For installation and usage instructions, see the User Guide.
Would you rather look up (or calculate) the Jones matrix for an optical retarder oriented at an arbitrary angle with an arbitrary phase delay, or would you rather just type this:
[[elements]]
element_type = "retarder"
phase = 1.57 # pi/2
phase_units = "radians"
angle = 45.0
angle_units = "degrees"
Here's how it works:
- You specify a beam and some optical elements in a TOML file.
- The command line utility reads the file and performs the simulation.
- The results of the simulation are printed to the terminal.

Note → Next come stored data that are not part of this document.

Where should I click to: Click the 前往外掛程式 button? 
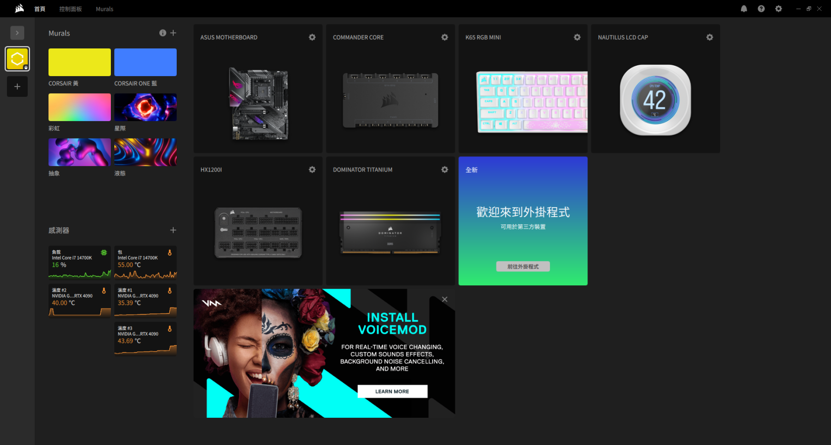(x=523, y=267)
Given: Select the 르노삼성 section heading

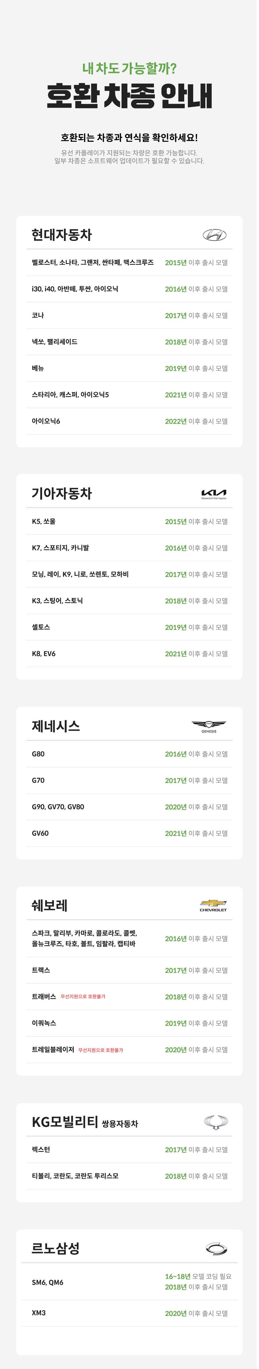Looking at the screenshot, I should (x=56, y=1248).
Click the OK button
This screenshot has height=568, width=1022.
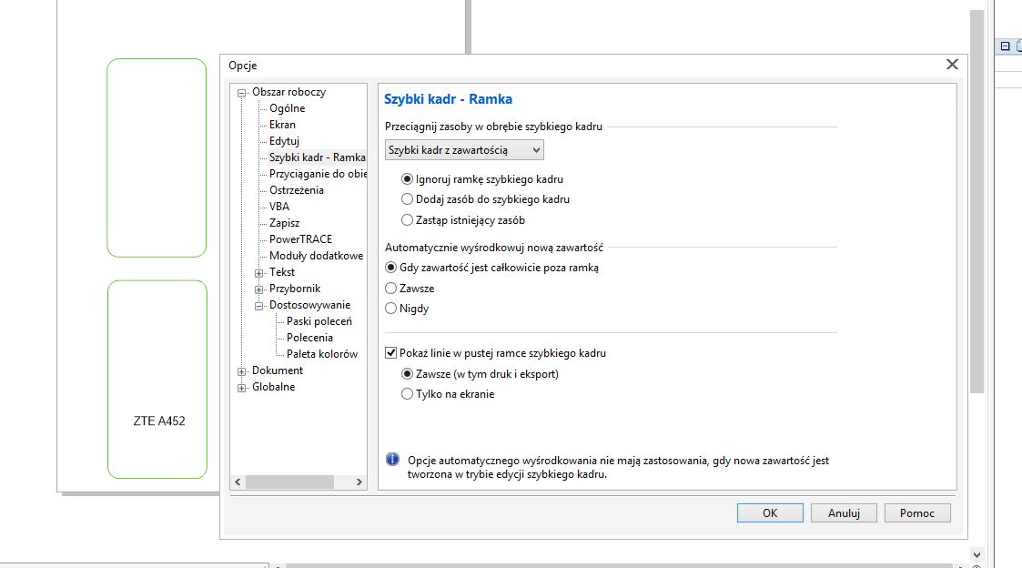click(x=769, y=512)
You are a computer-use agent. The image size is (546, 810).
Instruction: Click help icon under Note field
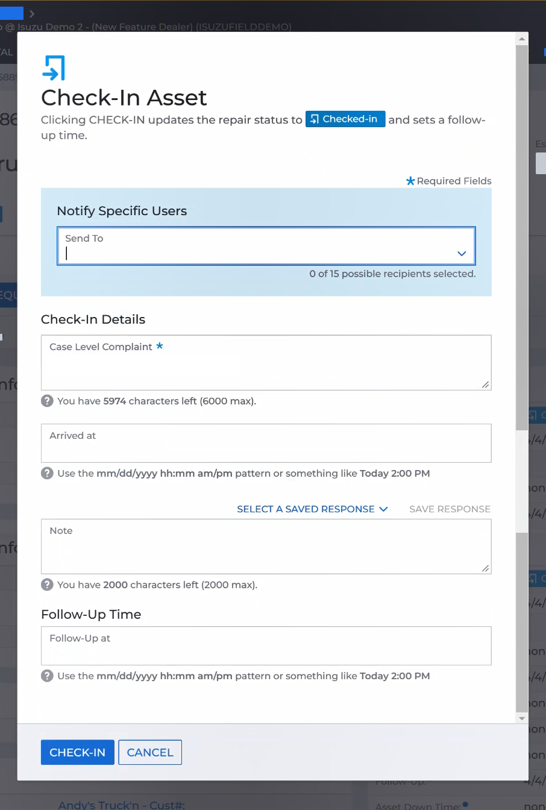pyautogui.click(x=47, y=585)
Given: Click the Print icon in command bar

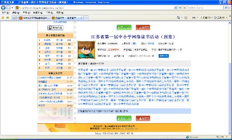Looking at the screenshot, I should (194, 17).
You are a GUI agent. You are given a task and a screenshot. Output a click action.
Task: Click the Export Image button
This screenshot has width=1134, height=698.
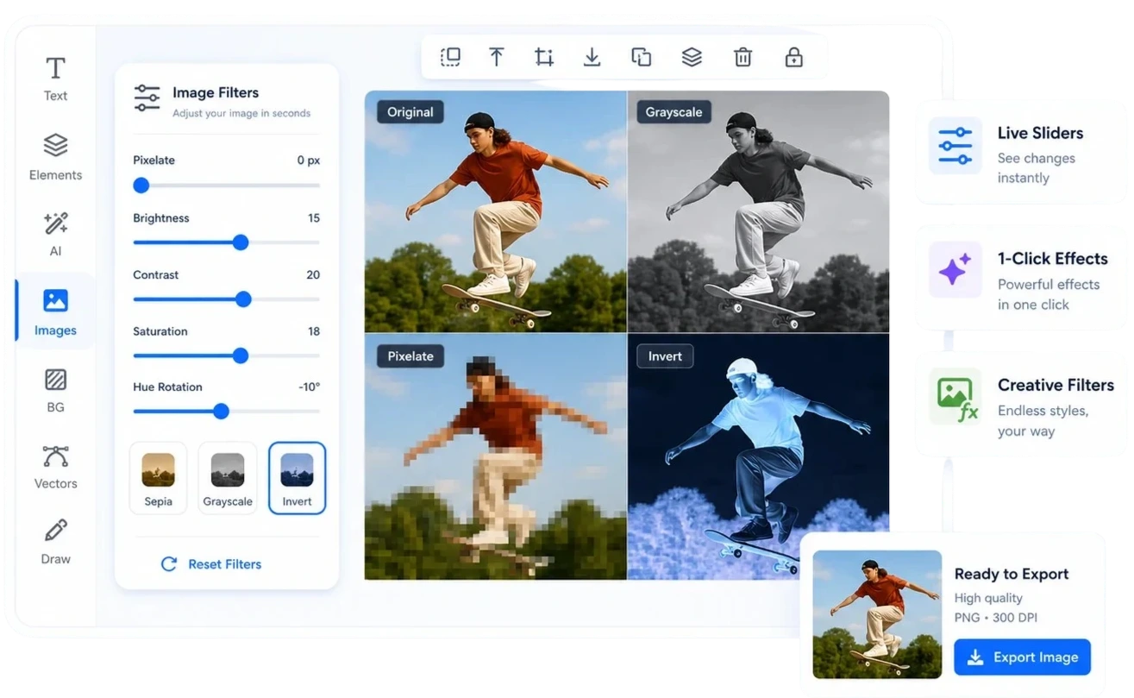1022,657
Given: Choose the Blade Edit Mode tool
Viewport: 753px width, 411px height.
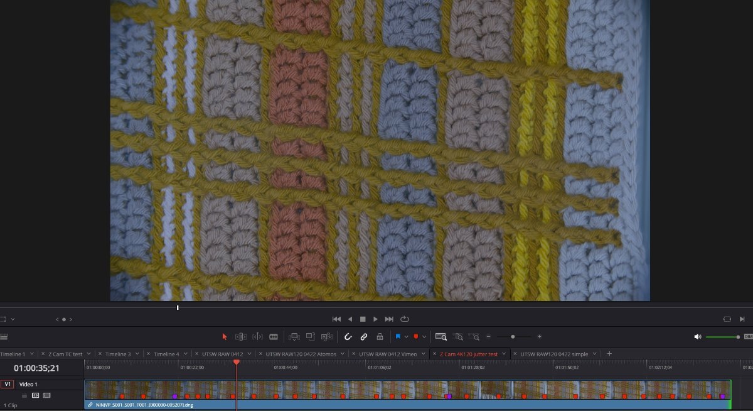Looking at the screenshot, I should coord(274,337).
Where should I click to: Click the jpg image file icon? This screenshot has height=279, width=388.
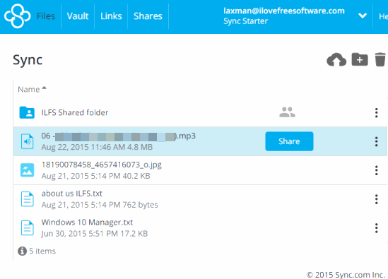tap(28, 170)
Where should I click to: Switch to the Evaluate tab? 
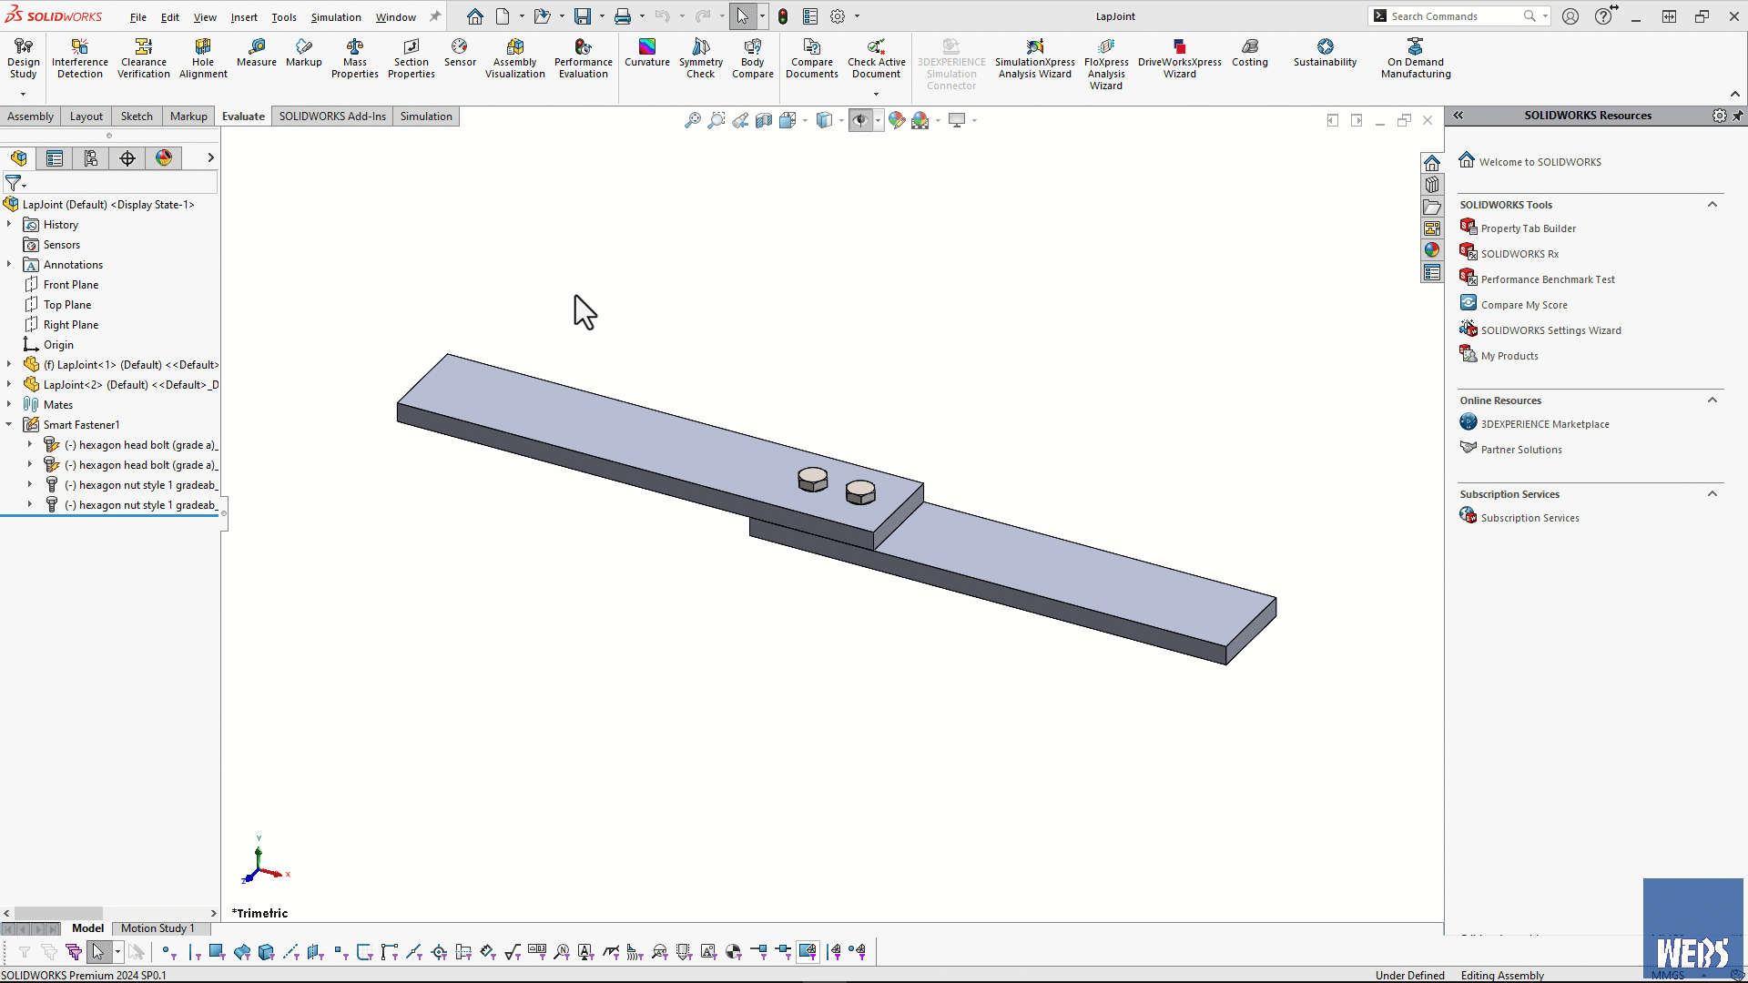click(x=242, y=116)
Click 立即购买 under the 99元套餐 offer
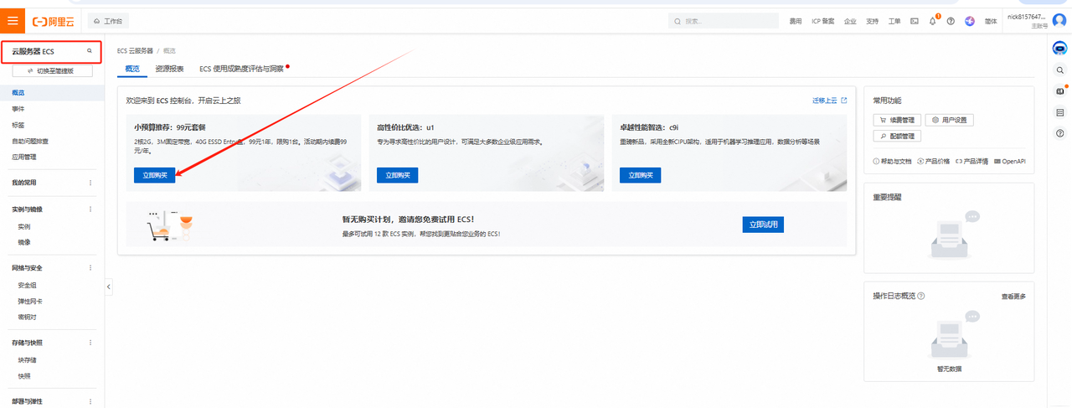This screenshot has width=1072, height=408. pyautogui.click(x=154, y=175)
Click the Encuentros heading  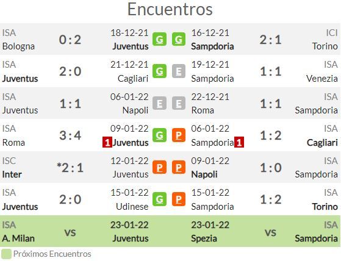point(170,9)
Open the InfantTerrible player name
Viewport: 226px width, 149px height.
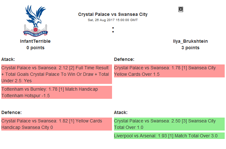35,41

For example, to specify a linearly polarized beam oriented at 0 degrees (i.e. horizontally) that passes through a polarizer oriented at 45 degrees, your file would look like this:
# simulation.toml
[beam]
polarization = "linear"
angle = 0.0
angle_units = "degrees"
[[elements]]
element_type = "polarizer"
angle = 45.0
angle_units = "degrees"
You would use polsim
to read the file and do the simulation like this:
$ polsim simulation.toml
intensity: 5.00000e-1
x_mag: 5.00000e-1
x_phase: 0.00000e0
y_mag: 5.00000e-1
y_phase: 0.00000e0
If you want to impress your friends and family, you can print the results in a table via the -p/--pretty
flag:
$ polsim -p simulation.toml
+------------+------------+-----------+------------+-----------+
| intensity | x_mag | x_phase | y_mag | y_phase |
+------------+------------+-----------+------------+-----------+
| 5.00000e-1 | 5.00000e-1 | 0.00000e0 | 5.00000e-1 | 0.00000e0 |
+------------+------------+-----------+------------+-----------+
For more information, see the User Guide.
Licensed under either of
- Apache License, Version 2.0, (LICENSE-APACHE or http://www.apache.org/licenses/LICENSE-2.0)
- MIT license (LICENSE-MIT or http://opensource.org/licenses/MIT)
at your option.
Unless you explicitly state otherwise, any contribution intentionally submitted for inclusion in the work by you, as defined in the Apache-2.0 license, shall be dual licensed as above, without any additional terms or conditions.